The update schedule was good, and so was the content of said updates. I could quibble with a lot of things, but I don’t really have the heart to go “no, the combat power of that division was (X) instead of (Y)” or nitpick minor technical details or circumstances. There are just too many soft factors and confounds in a hypothetical Fuldapocalypse to really call any one outcome plausible, especially given the unlikeliness of a sustained conventional conflict (Cold War era field manuals from both sides are very clear-a third world war is likely to start off conventionally, but highly unlikely to end that way). Let me just say I’ve read substantially worse and leave it at that.
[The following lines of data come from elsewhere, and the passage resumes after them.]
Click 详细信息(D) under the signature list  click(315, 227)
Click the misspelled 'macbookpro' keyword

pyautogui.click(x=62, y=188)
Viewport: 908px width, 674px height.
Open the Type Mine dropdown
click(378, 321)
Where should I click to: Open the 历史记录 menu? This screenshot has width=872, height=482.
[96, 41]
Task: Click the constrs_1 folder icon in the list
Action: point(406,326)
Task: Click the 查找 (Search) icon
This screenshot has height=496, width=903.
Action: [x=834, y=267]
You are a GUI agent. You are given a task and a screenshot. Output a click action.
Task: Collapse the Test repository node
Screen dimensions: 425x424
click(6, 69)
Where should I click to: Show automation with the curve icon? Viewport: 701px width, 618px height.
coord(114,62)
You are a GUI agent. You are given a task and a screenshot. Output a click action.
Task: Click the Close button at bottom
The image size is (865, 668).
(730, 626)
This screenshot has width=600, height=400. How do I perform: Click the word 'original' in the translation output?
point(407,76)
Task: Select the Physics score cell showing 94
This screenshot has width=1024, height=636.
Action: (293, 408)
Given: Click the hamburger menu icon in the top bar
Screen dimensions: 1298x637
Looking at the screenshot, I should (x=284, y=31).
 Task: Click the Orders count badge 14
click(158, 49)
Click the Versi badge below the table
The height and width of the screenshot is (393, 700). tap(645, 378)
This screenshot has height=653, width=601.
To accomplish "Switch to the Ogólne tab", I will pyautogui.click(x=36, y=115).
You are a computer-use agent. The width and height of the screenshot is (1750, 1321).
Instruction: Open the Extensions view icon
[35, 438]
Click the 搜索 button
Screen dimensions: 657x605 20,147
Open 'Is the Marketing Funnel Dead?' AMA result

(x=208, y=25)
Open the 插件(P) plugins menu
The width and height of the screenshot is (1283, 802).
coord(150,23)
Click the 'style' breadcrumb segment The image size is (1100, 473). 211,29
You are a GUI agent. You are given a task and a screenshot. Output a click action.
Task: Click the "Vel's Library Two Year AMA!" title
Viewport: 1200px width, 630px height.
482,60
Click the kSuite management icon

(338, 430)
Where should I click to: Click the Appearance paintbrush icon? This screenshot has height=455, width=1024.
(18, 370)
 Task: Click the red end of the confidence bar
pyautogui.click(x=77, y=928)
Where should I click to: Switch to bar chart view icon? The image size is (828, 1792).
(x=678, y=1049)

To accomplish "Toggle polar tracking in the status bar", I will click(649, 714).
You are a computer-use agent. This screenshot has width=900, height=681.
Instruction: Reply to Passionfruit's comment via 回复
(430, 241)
I do have to take issue with the plotnukes, which do the Hackett style of “trade two cities” (Madrid and Gorky/Nizhny Novgorod), and which serve as a Deus ex Atomo at the end. Though even there there isn’t a real good way to do them. I think the least contrived option, which I really haven’t much of in other fiction is to have them deployed tactically against field formations but not strategically against targets in cities or deep beyond the front (kind of like a local version of Arc Light’s skewed extreme counterforce strikes to make a large exchange survivable). Like faster than light travel in science fiction, you just have to try and stay consistent and run with it. And I’ll admit the nuclear ride, when the story goes there, is a little bumpy to me. There’s also a little too much focus, IMO, on detailed actions in the peripheral theaters, which made the pace on the truly important Centfront somewhat slower than I would have liked.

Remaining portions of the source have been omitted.